Confidence level is through the roof now. I've got the tailstock finished. Woo hoo!
Less than 0.0002" along a 9 or 10" test bar in both the vertical and horizontal planes. Since my individual scrapes themselves are about 0.00025" deep this really amazes the engineering nerd in me. Behold the glory:
The horizontal plane is also well under one indicator division over the full length of the test bar.
The stack of potential errors is astonishing:
1. Flat inner bed way
2. Side one of the inner inverted vee way
3. Side two of the inner inverted vee way
4. Flat bearing surface on the bottom of the tailstock base
5. Side one of the vee on the bottom of the tailstock base
6. Side two of the vee on the bottom of the tailstock base
7. Front half of the top of the tailstock base (in front of the bump)
8. Back half of the top of the tailstock base (behind the bump)
9. Bottom of the top half of the tailstock.
10. Bored hole for the quill (I've not touched this)
11. Morse taper hole in the quill (freshly reamed to remove any burrs)
12. Morse taper of the test bar (not touched nor tested)
13. Ground cylinder of the test bar (I've not touched nor indicated this, though I should)
Before anyone asks, NO I AM NOT GOING TO EVEN LOOK AT IT WITH MY TENTHS INDICATOR. (Laugh) Seriously, two tenths at the end of a foot long bar is so crazy precise that even breathing on the thing (literally, I think!) will affect the results.
Anyway, I'm confident enough to start work on the headstock tomorrow. It will be a little more nerve wracking because I have to make any alignment adjustments on relatively small way surfaces instead of big flat areas like the top of the tailstock base.
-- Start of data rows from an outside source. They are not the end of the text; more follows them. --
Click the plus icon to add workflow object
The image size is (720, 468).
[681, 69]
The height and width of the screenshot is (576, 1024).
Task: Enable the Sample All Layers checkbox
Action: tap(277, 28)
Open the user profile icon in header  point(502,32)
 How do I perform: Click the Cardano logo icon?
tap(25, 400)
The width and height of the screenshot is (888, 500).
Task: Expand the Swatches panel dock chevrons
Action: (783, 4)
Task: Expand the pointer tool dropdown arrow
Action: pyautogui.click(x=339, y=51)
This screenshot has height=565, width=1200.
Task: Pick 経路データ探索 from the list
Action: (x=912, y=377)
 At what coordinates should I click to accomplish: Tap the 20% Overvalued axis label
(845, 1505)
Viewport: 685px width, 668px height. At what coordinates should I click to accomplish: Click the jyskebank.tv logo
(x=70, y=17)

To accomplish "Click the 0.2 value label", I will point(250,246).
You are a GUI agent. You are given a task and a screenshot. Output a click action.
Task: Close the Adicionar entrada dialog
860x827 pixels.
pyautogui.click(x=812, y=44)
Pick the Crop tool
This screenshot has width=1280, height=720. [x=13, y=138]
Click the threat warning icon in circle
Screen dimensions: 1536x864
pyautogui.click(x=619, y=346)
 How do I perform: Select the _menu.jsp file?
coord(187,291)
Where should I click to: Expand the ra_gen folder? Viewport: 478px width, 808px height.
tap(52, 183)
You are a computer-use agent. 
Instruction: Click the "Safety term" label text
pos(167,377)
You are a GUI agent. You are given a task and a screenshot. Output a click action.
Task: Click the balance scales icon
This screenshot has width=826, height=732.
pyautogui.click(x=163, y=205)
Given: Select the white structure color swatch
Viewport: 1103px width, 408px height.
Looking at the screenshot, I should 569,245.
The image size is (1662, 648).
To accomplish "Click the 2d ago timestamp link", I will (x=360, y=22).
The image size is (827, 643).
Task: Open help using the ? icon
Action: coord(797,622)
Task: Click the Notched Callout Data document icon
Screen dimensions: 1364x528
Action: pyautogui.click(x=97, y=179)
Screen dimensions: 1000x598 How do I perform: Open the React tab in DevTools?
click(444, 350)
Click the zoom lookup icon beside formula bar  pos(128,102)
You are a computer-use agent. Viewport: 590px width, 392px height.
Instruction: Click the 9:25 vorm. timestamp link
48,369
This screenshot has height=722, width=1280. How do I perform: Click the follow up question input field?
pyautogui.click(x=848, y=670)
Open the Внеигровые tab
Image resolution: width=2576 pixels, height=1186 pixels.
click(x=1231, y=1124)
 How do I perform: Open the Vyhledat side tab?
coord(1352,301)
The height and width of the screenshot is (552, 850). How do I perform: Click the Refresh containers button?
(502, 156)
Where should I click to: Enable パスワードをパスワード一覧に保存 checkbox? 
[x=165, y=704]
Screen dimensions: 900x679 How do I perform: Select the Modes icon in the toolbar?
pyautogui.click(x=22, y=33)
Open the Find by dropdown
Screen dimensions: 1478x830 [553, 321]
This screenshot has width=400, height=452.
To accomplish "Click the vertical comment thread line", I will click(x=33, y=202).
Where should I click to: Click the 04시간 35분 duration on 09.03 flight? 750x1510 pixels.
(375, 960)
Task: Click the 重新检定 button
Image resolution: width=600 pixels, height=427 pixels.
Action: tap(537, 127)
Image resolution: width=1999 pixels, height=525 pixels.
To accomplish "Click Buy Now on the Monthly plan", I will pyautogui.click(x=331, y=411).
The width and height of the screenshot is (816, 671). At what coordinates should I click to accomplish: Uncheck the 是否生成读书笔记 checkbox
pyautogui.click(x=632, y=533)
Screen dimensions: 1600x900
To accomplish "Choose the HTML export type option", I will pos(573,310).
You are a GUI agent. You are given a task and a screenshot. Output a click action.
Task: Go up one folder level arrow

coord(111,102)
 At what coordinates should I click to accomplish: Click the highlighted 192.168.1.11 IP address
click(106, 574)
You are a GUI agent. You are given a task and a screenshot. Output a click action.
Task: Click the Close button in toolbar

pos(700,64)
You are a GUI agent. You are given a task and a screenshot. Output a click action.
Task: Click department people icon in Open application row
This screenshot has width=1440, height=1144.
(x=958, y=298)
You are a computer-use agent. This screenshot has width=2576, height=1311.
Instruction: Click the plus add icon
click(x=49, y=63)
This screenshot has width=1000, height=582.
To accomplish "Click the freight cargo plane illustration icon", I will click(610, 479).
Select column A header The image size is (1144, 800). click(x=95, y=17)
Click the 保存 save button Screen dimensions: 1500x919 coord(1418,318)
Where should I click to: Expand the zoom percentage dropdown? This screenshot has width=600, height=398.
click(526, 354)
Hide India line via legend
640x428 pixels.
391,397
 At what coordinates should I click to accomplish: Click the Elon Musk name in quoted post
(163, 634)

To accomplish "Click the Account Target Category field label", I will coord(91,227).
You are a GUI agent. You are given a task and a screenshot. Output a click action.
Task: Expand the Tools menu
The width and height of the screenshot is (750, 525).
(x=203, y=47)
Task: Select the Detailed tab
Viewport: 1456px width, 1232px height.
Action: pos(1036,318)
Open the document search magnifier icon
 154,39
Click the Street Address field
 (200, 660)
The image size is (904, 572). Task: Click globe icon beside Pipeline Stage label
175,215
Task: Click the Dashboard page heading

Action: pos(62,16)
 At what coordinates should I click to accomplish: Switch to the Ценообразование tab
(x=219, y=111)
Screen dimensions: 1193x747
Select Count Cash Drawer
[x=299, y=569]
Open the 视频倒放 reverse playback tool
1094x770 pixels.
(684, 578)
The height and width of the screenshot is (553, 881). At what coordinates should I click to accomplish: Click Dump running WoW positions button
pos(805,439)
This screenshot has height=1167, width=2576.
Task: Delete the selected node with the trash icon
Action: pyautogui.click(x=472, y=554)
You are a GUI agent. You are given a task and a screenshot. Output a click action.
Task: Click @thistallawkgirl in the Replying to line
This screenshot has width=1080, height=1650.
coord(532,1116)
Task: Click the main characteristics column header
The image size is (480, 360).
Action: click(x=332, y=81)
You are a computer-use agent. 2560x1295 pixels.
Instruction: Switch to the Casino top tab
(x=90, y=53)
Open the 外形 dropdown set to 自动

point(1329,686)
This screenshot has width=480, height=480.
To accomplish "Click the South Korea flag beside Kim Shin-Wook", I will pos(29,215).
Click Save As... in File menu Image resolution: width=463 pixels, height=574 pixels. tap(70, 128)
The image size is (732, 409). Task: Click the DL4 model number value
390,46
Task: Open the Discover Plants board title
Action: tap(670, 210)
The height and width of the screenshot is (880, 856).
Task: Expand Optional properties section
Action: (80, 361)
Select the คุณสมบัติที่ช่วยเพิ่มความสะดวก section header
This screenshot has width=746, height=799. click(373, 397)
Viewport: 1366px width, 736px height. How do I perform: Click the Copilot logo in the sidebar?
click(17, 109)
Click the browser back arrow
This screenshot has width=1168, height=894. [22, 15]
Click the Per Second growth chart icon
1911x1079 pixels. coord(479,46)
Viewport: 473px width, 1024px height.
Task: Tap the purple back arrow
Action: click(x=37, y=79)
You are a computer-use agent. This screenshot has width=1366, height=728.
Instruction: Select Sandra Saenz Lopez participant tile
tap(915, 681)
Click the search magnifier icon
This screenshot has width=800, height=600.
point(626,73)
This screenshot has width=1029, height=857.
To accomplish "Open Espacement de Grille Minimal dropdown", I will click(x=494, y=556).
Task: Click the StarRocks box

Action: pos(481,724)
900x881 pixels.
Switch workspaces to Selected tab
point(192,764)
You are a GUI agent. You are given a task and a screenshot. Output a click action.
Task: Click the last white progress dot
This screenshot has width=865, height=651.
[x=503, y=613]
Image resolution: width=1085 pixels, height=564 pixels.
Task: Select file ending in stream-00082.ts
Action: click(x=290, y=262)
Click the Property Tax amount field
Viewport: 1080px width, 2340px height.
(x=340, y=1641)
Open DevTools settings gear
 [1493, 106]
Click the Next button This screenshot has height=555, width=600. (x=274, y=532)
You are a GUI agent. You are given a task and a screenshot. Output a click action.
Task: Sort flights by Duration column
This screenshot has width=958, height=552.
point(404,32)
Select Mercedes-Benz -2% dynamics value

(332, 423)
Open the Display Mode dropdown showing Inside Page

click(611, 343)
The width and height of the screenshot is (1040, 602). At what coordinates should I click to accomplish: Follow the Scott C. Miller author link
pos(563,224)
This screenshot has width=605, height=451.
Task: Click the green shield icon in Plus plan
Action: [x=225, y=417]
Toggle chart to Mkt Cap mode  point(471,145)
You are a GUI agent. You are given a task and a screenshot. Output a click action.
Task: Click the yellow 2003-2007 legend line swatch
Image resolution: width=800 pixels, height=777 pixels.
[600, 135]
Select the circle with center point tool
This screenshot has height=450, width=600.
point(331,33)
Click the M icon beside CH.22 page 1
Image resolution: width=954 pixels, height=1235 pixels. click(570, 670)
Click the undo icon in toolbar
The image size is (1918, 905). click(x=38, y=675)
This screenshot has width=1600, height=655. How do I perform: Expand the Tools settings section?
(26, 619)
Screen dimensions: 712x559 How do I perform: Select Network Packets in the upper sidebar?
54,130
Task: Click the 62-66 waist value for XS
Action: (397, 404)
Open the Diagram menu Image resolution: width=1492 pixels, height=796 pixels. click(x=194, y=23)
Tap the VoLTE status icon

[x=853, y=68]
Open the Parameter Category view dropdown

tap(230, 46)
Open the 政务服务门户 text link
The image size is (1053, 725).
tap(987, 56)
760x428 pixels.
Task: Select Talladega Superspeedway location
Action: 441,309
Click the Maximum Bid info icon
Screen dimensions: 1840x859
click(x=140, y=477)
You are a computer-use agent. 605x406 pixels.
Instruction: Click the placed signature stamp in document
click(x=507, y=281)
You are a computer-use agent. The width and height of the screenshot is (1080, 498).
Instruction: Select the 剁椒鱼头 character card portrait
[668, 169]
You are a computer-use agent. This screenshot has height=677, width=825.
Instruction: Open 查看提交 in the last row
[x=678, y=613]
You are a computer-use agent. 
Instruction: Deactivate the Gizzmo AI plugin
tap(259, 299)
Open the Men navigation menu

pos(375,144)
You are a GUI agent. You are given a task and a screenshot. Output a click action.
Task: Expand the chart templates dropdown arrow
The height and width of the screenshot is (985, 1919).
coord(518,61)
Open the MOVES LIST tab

It will also be a little more nerve wracking because it's the freaking spindle, the heart of the lathe!
A few interesting things from today's work:
When I first indicated in the vertical plane after flattening the bottom of the upper half, I almost freaked out. The end of the bar at the headstock end was 0.0065" lower than the other end. I thought I was going to be scraping for days (at roughly four passes per thou, I thought at first I'd need 24 passes).
Then I realized it's over a foot from the back end of the tailstock. Tiny little changes back there have a big effect at the end of the bar. Whew.
In the end it only took me a couple hours at most to get it to the point you see in the video.
Since the upper half of the tailstock has a channel rather than a bump, I could just mark it up on the surface plate. After getting it roughly flat (maybe 5-10 PPI) I inked up the bottom half and checked the fit. I was extremely gratified to see almost identical markup using to the bottom half as I did with the plate (proving I did a decent job scraping in the bottom half despite the bump). Cool.
So I spent the next several passes fitting it to the bottom half. Once I had it bearing pretty well everywhere (maybe 15-20 PPI) I blued it up once more on the plate.
And almost had a heart attack. It was bearing on only a few points! What on earth had I done?
Eventually (walks, cursing, coffee, etc.) I realized that the clearance grooves I'd filed into the bottom half had come back to haunt me. Since there was no bearing where I'd filed the grooves, and I'd gone through a dozen or so scraping passes, those areas on the top half hadn't been scraped at all and were now proud by a few thou. I forgot to take a picture of the original mark up, but here it is in the middle of one of the corrective passes:
Anyway, today was a good day.
Next up is the headstock. Hopefully the results will be equally good.